Ultim'ora
Commenta

A breve il risanamento
di Palazzo Ala Ponzone
Intervento da 160mila euro

Inizieranno tra la fine di gennaio e l’inizio di febbraio i lavori per la messa in sicurezza di Palazzo Ala Ponzone. Il progetto, redatto dal Settore Progettazione, Manutenzione e Rigenerazione Urbana diretto da Giovanni Donadio, ha ottenuto l’autorizzazione da parte della Sovrintendenza per le provincie di Cremona, Lodi e Mantova. L’intervento complessivo comporta una spesa di 160mila euro finanziato con fondi propri, la durata dei lavori prevista è di sessanta giorni. Palazzo Ala Ponzone, collocato in corso Vittorio Emanuele II, ospita gli uffici comunali dei Settori Politiche Sociali e Demografici e statistica, pertanto per l’esecuzione degli interventi è previsto uno stretto coordinamento con i responsabili delle sedi tenuto conto che i lavori interesseranno a rotazione alcuni spazi attualmente utilizzati dagli uffici.

“Finalmente riusciamo ad intervenire in modo significativo su questo storico palazzo – dichiara il vicesindaco Andrea Virgilio – dopo che negli scorsi anni erano stati effettuati alcuni interventi provvisori di messa in sicurezza che avevano costretto ad interdire l’utilizzo di diversi locali. Ora con questo progetto andremo a restituire alla città un edificio risanato, continuando nell’operazione avviata da alcuni anni di valorizzazione e conservazione del patrimonio comunale e dei palazzi che sono la storia della città.”

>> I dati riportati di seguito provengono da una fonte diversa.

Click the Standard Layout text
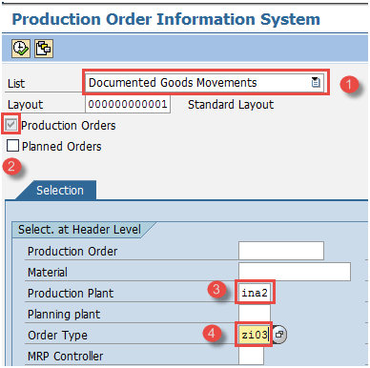370x368 pixels. (231, 105)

Vista la presenza di fessure sugli orizzontamenti, si è provveduto a effettuare con una ditta specializzata una prima analisi non distruttiva per poter redigere il progetto di messa in sicurezza. Gli orizzontamenti sono costituiti da volte in mattoni pieni, solai in latero -ferro, solai in legno con incannicciato intonacato, solai in legno con tavelle chiodate, che presentano situazioni di degrado di natura e gravità differenziato, questo comporta vari rischi dal potenziale distacco dell’intonaco, allo sfondellamento della parte in laterizio, alla perdita di ancoraggio dai travetti in legno del soffitto incannicciato.

Le metodologie di messa in sicurezza saranno differenziate in relazione alle tipologie costruttive dei soffitti. Per le volte del piano terra con superficie tinteggiata e quelle del primo piano decorate, sono previsti i seguenti interventi: posa di fessurimetri per monitoraggio delle fessure; verifica dello stato di adesione dello strato di intonaco al supporto; applicazione di bendaggi di sostegno e protezione su porzioni di intonaco in pericolo di caduta con velatura di garza e resina acrilica in soluzione; ristabilimento dell’adesione dell’intonaco al supporto mediante iniezioni con riempitivi di malta idraulica a basso peso specifico e puntellatura provvisoria previa stuccatura delle crepe, integrando ove necessario con perni di sostegno in teflon o fibra di polipropilene; rimozione della velatura ed eliminazione dell’eccesso di prodotto; ove necessario distacco e ricollocamento di piccole parti di intonaci in pericolo di caduta; stuccatura di fessurazioni nell’intonaco con malta idonea di calce idraulica e polvere di marmo.

Per gli orizzontamenti piani, in base alle tipologie e alle condizioni di degrado si utilizzeranno differenti tecnologie riassumibili in: controsoffitto antisfondellamento in lastra fibrorinforzata, rete in fibra fissata ai travetti con connettori in acciaio inox, rete in fibra non aderente al soffitto ed appoggiata sui travetti che sostiene un controsoffitto esistente in cartongesso e collegata con cavi in acciaio lungo le pareti portanti.